Having recently lost my mother to the disease, I can tell you that Martha and I brought me comfort as well as catharsis. The acknowledgment page cites my 2011 column about one of Fletcher's five previous books as a catalyst. I'm touched, but I hardly deserve the credit for his labor of love.

"The book was one of the best, cleanest-written manuscripts I've worked with," says Roger M. Williams, an editor in Washington.

"I'm impressed by Don's sensitivity, his humor and compassion, and his complete lack of self-pity," Williams, 79, adds.

Martha and I is being released Tuesday by Tate Publishing & Enterprises in Mustang, Okla. (tatepublishing.com).

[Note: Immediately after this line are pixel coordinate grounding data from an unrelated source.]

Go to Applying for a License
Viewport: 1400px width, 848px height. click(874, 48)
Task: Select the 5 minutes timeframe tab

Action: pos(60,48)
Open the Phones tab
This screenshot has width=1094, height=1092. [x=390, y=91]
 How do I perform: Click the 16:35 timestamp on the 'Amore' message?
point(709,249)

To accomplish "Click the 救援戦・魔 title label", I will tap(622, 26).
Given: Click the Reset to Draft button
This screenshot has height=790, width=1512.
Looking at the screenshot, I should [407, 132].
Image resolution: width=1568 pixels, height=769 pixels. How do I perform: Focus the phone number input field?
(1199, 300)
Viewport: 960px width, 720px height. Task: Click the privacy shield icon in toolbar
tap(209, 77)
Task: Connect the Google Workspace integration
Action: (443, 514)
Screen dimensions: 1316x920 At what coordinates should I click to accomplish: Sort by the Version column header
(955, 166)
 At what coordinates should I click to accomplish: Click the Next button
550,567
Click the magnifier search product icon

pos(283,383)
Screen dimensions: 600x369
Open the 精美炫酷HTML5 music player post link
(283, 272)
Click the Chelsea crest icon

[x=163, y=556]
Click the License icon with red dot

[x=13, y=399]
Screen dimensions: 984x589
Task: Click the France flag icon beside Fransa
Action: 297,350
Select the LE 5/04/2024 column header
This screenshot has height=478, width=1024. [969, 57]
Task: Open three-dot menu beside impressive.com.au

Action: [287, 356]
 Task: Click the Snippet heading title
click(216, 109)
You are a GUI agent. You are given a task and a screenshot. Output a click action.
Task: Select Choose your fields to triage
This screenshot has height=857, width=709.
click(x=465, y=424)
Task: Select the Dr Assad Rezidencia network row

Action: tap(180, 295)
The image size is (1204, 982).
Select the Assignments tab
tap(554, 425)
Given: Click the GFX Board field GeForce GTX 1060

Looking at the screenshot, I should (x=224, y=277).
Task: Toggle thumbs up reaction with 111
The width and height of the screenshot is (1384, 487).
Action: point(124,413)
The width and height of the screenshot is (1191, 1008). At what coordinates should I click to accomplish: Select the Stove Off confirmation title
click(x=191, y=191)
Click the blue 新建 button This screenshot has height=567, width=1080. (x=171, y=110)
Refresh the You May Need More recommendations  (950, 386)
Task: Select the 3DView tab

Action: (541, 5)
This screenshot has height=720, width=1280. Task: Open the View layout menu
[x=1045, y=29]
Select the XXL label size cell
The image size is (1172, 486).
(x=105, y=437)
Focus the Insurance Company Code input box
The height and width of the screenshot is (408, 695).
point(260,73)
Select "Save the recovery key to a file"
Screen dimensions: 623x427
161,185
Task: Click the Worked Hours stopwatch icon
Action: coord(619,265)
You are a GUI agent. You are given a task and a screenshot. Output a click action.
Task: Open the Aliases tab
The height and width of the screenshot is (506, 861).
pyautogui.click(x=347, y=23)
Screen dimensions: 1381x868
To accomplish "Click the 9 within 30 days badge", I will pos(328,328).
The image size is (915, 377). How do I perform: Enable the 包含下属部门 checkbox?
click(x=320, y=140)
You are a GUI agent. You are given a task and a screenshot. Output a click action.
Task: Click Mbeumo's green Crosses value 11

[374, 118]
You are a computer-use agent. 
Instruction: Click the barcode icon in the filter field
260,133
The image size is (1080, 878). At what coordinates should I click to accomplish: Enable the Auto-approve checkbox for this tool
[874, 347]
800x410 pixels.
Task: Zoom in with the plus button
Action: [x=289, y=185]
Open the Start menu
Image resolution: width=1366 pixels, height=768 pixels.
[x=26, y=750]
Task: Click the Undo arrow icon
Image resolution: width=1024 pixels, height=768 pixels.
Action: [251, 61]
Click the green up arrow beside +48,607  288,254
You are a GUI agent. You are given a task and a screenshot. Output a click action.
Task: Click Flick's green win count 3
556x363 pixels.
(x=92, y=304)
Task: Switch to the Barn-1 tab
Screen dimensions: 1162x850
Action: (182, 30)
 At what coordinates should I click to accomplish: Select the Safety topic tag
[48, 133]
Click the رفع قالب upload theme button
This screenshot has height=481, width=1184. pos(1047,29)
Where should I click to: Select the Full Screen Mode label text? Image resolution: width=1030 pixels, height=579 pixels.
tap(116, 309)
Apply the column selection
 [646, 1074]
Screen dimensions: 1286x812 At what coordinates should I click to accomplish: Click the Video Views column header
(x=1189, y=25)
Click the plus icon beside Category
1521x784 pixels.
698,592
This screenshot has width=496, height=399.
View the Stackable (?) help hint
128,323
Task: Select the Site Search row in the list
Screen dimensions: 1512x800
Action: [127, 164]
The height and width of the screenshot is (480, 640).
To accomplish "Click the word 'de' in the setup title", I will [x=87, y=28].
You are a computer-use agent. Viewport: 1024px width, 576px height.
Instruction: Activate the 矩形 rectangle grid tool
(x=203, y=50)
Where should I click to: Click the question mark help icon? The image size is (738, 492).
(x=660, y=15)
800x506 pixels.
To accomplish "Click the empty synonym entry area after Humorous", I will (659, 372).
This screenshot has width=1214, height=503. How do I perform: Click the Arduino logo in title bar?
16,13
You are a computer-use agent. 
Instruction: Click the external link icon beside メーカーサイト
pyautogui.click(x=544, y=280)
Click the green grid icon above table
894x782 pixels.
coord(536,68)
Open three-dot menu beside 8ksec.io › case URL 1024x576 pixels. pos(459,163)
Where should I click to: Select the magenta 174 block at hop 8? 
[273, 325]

"Writing it was therapeutic for my dad," says Marilyn Keith, 59, a teacher at whose Voorhees home Fletcher wrote his 201-page book - in longhand.

Said Sylvia Fletcher, 63, a consultant in Bethesda, Md., "I think the most powerful message of the book is the spiritual message . . . conveyed through his experience as Mom's caregiver."

The power of the book also lies in the straightforward way Fletcher describes dementia's bewildering course.

What seem almost laughable lapses gradually become concerning, then frightening. Martha loses her ability to bake, to socialize, to play music, and finally, to speak coherently.

Fletcher hopes readers share "a sense of serenity that's more than just finally making peace" with an incurable disease. And there is a certain serenity in his voice, as well as in the book's closing pages, as he describes his days with Martha.

Although Fletcher has assistance in the morning and evening, he is otherwise with his wife constantly.

"If I try to talk to her, she can't understand, and probably doesn't specifically know who I am," he tells me.

"But she probably does know that I'm the person who after the day is done comes and kisses her and is with her all night. She knows I am this warm body, near her."

Fletcher writes: "For me, what matters is the warmth and closeness, feeling her breathing, touching her face . . .

"I can't hold back the eclipsing shadow - I know that.

"But in our bedroom, with the distant whiteness of those streetlights that she likes to watch . . . I can hold her now."